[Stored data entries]
[Start of Attachment]

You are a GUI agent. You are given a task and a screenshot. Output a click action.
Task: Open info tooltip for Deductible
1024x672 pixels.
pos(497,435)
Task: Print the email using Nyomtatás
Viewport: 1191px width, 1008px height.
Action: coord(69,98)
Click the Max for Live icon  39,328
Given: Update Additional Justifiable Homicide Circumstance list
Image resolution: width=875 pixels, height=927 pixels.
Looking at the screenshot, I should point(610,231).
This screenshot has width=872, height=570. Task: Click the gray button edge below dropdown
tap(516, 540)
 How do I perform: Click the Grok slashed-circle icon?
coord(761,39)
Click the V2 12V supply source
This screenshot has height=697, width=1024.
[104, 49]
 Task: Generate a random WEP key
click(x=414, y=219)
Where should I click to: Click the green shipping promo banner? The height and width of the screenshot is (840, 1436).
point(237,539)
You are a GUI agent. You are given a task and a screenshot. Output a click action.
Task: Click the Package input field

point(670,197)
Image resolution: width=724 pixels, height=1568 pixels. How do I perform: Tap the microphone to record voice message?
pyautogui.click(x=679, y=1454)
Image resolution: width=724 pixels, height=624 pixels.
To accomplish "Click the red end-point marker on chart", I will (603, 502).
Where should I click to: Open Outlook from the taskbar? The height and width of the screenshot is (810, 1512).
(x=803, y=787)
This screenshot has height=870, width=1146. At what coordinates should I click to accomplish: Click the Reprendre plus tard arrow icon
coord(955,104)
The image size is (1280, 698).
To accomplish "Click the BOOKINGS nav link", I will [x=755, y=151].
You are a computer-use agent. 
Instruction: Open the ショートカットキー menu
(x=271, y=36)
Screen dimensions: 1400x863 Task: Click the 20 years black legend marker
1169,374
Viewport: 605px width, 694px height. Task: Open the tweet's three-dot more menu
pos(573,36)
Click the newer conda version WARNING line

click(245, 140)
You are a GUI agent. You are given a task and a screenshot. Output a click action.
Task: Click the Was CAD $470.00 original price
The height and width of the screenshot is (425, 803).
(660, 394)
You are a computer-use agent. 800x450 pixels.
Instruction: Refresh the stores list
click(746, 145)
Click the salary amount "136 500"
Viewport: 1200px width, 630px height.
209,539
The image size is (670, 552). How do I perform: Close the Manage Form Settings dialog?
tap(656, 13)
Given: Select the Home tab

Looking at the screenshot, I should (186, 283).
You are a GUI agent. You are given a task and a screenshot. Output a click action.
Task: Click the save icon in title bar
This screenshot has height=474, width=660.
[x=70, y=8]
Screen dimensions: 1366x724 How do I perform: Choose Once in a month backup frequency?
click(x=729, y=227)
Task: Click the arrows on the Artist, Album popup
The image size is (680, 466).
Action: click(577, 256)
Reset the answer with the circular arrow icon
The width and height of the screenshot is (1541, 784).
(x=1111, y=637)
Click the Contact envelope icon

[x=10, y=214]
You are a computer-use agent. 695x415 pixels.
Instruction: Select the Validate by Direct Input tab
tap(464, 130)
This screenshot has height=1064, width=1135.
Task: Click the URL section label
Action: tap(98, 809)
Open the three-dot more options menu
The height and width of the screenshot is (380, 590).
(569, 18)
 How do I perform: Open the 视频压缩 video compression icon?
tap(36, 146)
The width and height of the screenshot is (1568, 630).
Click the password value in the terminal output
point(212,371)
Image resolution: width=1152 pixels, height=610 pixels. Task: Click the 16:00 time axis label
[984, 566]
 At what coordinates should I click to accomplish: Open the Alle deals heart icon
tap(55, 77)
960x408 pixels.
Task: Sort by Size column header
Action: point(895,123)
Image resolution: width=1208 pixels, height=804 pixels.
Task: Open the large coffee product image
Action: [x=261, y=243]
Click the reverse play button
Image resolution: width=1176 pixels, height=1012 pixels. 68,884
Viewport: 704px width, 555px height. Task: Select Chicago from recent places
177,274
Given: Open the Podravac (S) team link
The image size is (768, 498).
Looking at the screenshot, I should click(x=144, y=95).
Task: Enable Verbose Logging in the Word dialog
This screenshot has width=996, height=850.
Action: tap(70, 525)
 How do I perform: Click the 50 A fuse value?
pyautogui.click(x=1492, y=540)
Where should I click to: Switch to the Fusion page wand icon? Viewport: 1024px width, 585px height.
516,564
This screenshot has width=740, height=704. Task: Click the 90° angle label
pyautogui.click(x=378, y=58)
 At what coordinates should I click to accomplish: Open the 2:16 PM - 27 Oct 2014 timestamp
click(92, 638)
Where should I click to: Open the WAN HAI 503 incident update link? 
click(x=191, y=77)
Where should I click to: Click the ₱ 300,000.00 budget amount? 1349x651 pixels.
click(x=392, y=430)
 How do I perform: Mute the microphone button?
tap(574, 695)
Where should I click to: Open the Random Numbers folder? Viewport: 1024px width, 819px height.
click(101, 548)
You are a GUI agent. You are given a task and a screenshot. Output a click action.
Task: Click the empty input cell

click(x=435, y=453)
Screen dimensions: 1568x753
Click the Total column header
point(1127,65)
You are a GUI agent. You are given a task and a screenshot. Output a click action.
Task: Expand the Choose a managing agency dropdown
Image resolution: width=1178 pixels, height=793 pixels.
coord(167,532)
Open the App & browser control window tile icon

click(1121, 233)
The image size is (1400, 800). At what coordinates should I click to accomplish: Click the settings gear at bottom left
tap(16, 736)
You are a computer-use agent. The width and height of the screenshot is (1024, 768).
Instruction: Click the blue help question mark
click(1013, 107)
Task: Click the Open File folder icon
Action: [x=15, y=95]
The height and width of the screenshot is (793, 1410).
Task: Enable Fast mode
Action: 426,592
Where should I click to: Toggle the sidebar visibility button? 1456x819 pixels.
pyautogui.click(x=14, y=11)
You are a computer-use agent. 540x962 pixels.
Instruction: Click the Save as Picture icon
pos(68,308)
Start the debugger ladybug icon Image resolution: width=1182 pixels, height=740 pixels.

[End of Attachment]

Exercise instructions: Within the data above, the lines from the one with "You are a computer-use agent. 695x415 pixels." to the one with "Given: Open the Podravac (S) team link" must be repeated exactly; no other line belongs in the answer.

Solved exercise:
You are a computer-use agent. 695x415 pixels.
Instruction: Select the Validate by Direct Input tab
tap(464, 130)
This screenshot has height=1064, width=1135.
Task: Click the URL section label
Action: tap(98, 809)
Open the three-dot more options menu
The height and width of the screenshot is (380, 590).
(569, 18)
 How do I perform: Open the 视频压缩 video compression icon?
tap(36, 146)
The width and height of the screenshot is (1568, 630).
Click the password value in the terminal output
point(212,371)
Image resolution: width=1152 pixels, height=610 pixels. Task: Click the 16:00 time axis label
[984, 566]
 At what coordinates should I click to accomplish: Open the Alle deals heart icon
tap(55, 77)
960x408 pixels.
Task: Sort by Size column header
Action: point(895,123)
Image resolution: width=1208 pixels, height=804 pixels.
Task: Open the large coffee product image
Action: [x=261, y=243]
Click the reverse play button
Image resolution: width=1176 pixels, height=1012 pixels. 68,884
Viewport: 704px width, 555px height. Task: Select Chicago from recent places
177,274
Given: Open the Podravac (S) team link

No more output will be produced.